For cybersecurity vendors, the advantage is clear: quicker and more direct access to customers with existing budgets, consumption commitments, and AWS-based operations. For clients, the benefit is reduced procurement complexity. But it also raises a strategic question: how much does it make sense to centralize within the same cloud console?

In heavily AWS-dependent companies, Security Hub Extended can greatly simplify daily operations. In multicloud or hybrid environments, integration should be evaluated within a broader architecture. AWS has announced its intention to extend Security Hub capabilities across multiple clouds, with a common data layer for signals originating from diverse environments. Still, companies must assess whether such centralization aligns with their policies on independence, data governance, and operational continuity.

BenefitRisk or point to review
Less procurement frictionIncreased dependence on AWS channels
Faster deploymentNeed to validate real coverage outside AWS
Unified billingLess visibility if consumption isn’t well managed
Centralized findingsRisk of over-reliance on a single console
OCSF integrationRequires good data quality and correlation rules

Cloud security is entering a phase of operational consolidation. Companies no longer want more consoles, more contracts, or disconnected alerts. They seek less noise, more context, and faster response capabilities. AWS aims to fill this space with Security Hub Extended, and SentinelOne joins as a piece covering endpoints and cloud workloads within this model.

This move makes sense for customers already within AWS who want to enhance protection without multiplying procurement processes. However, decisions should not be based solely on convenience. Companies need to review coverage, actual integration with their SOC, data policies, cost under consumption, response capabilities, and compatibility with hybrid or multicloud environments.

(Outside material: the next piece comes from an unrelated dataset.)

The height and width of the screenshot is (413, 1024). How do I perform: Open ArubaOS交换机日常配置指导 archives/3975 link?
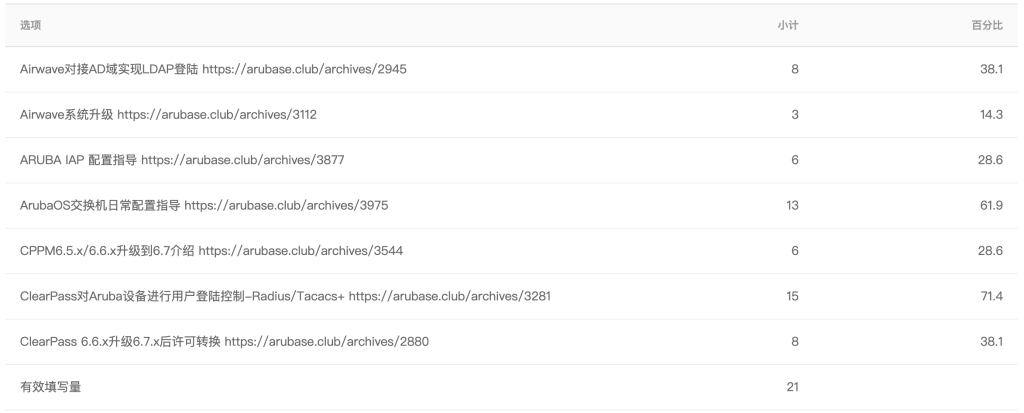tap(286, 206)

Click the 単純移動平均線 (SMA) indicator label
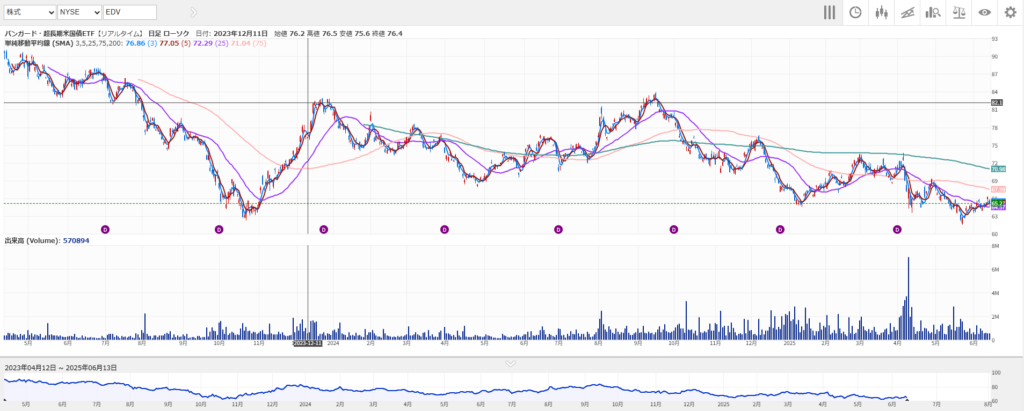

The integration of SentinelOne into AWS Security Hub Extended confirms a growing trend: enterprise cybersecurity is moving toward a cloud consumption model. Buying, activating, measuring, and scaling protection from a single console can be convenient. The challenge will be ensuring that this convenience does not replace security design or operational judgment.

Frequently Asked Questions

What has SentinelOne announced?
SentinelOne announced that its Singularity platform is now available through AWS Security Hub Extended, enabling endpoint and cloud workload protection directly from the AWS console.

What is AWS Security Hub Extended?
It is an AWS Security Hub plan that integrates security solutions from partners across various categories, with centralized purchasing, deployment, support, and billing via AWS.

What role does AI play in this integration?
SentinelOne incorporates Purple AI, its AI analyst, to assist with investigations, prioritization, automation, and threat responses. Its effectiveness depends on operational context and organizational controls.

Who can benefit from this?
Primarily organizations that already operate much of their infrastructure on AWS and want to reduce procurement friction, speed up deployment, and centralize signals from endpoints and cloud workloads into Security Hub.